> TASK REQUIREMENTS
Using the data below, reproduce exactly the lines from the line with "Issue a prorated refund via red button" to the line with "Click the Dundee Utd club crest", both included; pictures must be dropped.

> MATERIAL FOR THIS TASK
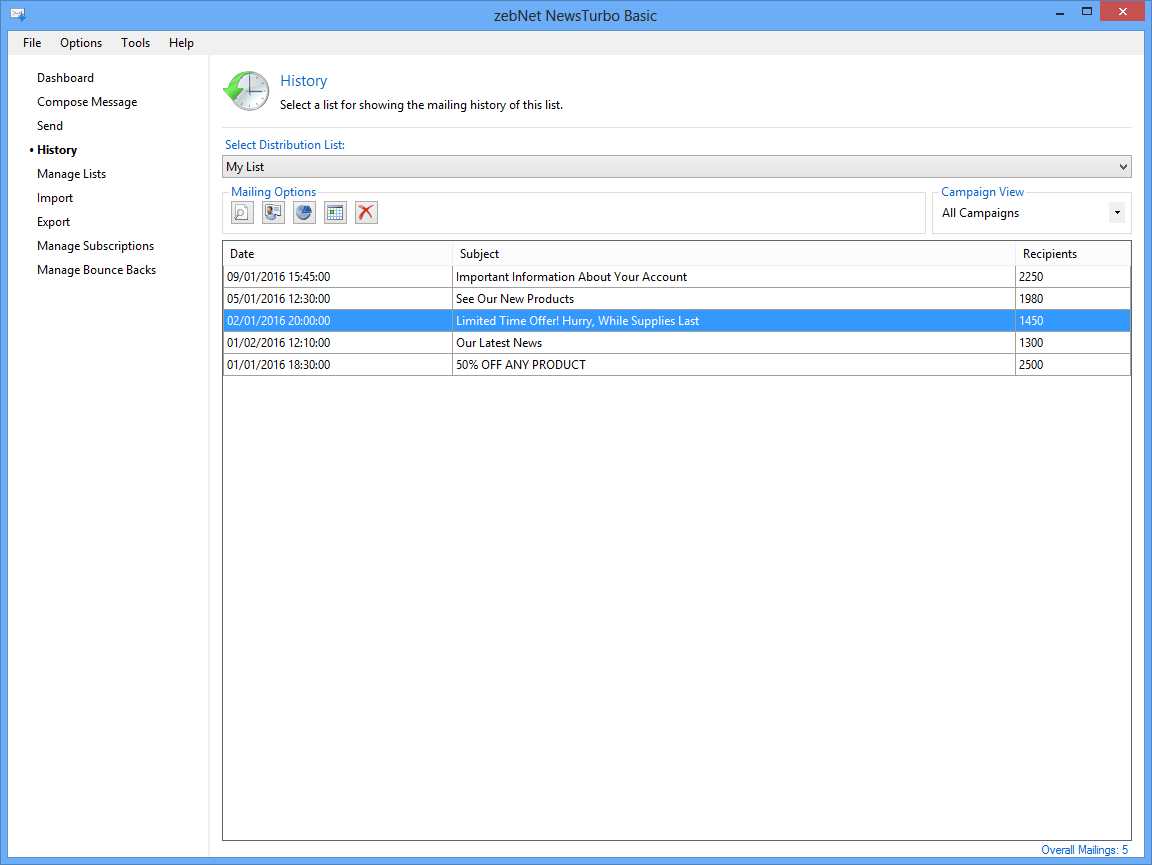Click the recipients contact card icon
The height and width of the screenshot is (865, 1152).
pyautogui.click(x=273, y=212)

--

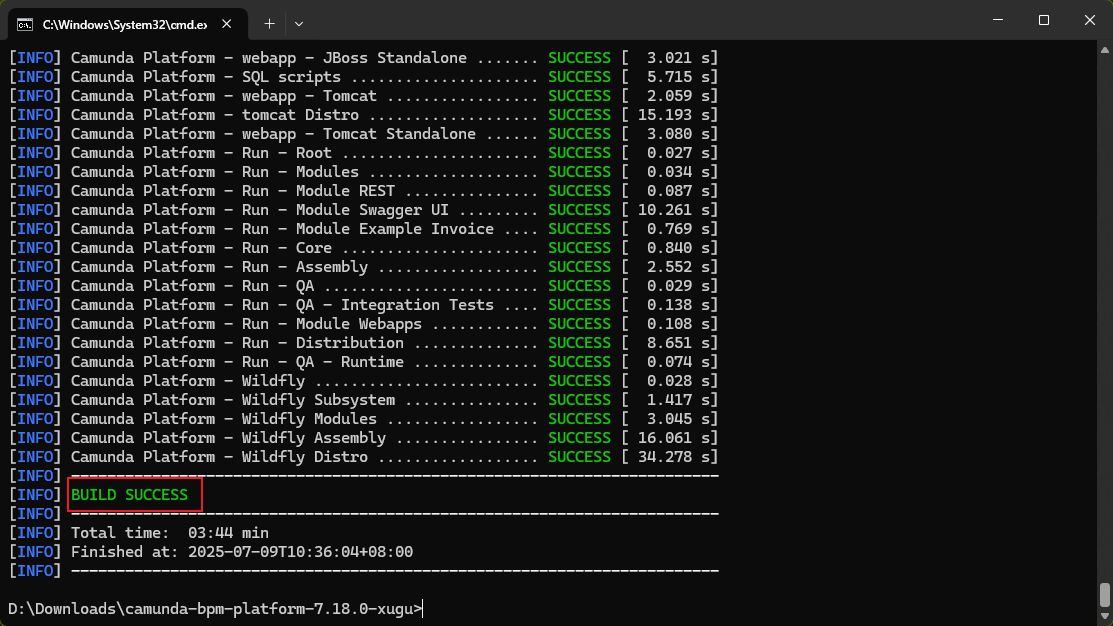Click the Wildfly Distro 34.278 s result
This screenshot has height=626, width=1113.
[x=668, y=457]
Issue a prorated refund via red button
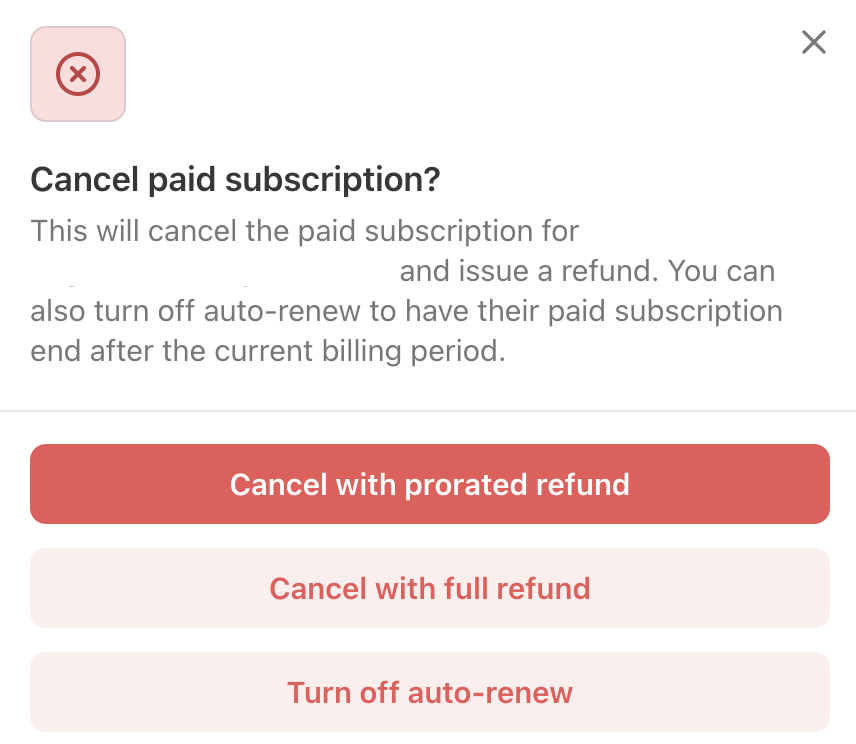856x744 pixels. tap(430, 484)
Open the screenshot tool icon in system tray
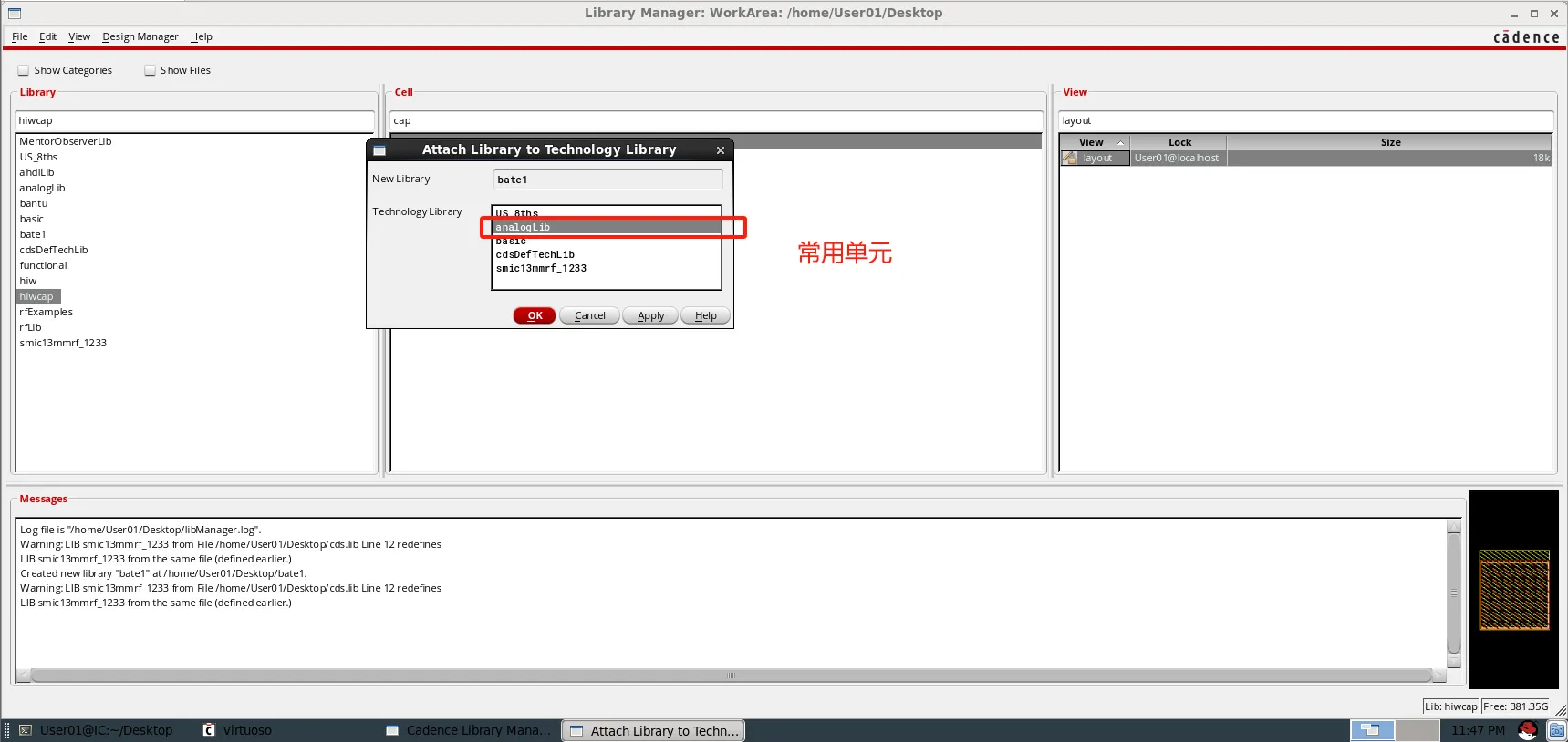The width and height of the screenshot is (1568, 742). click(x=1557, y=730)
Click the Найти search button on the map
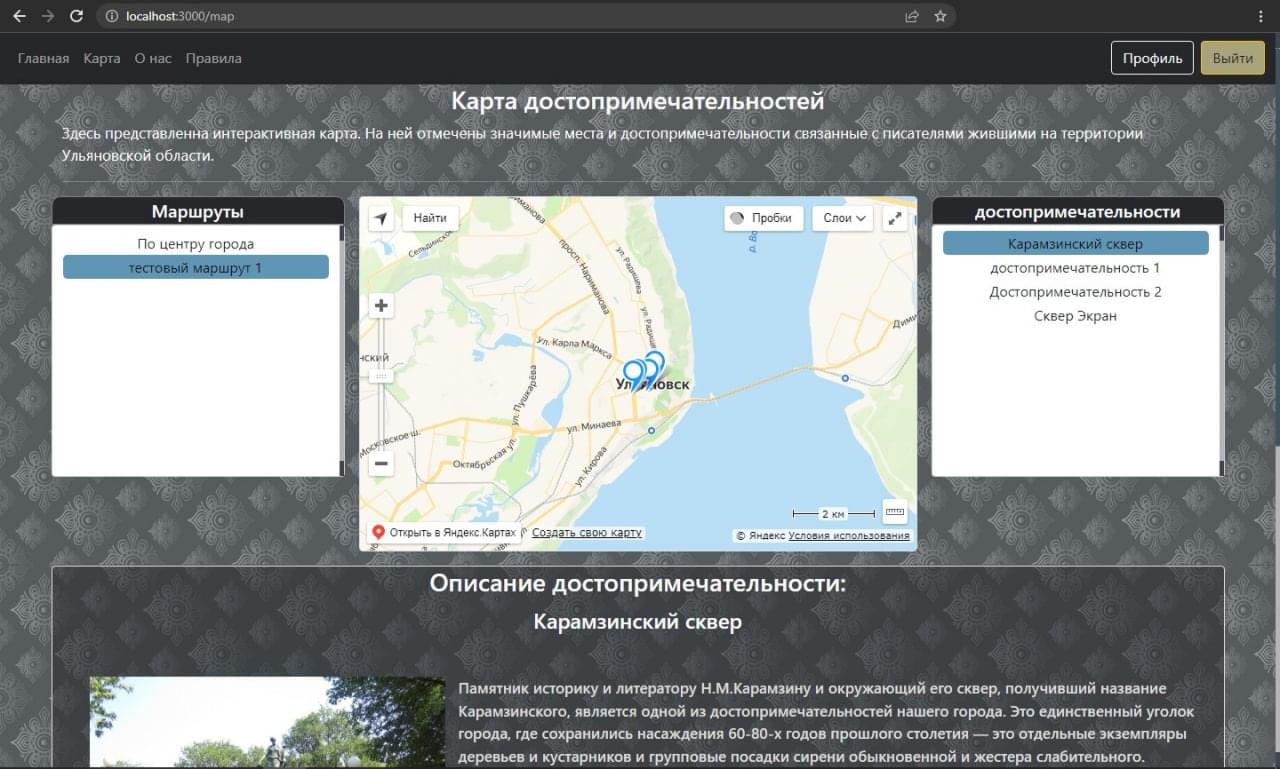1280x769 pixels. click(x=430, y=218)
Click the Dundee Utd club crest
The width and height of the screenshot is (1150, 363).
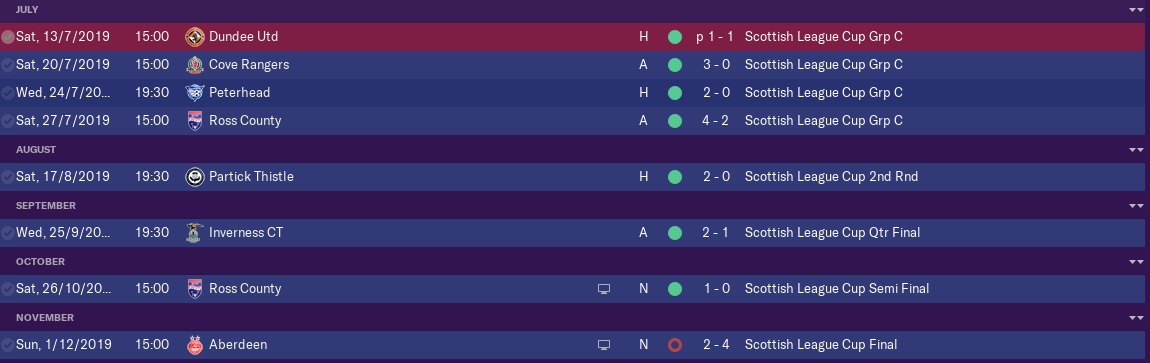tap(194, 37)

* * *

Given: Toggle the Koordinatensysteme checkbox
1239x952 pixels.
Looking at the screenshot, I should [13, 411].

> ANSWER BOX
Issue a prorated refund via red button
856x744 pixels. tap(430, 484)
Open the screenshot tool icon in system tray
The width and height of the screenshot is (1568, 742). click(x=1557, y=730)
Click the Найти search button on the map
1280x769 pixels. click(x=430, y=218)
Click the Dundee Utd club crest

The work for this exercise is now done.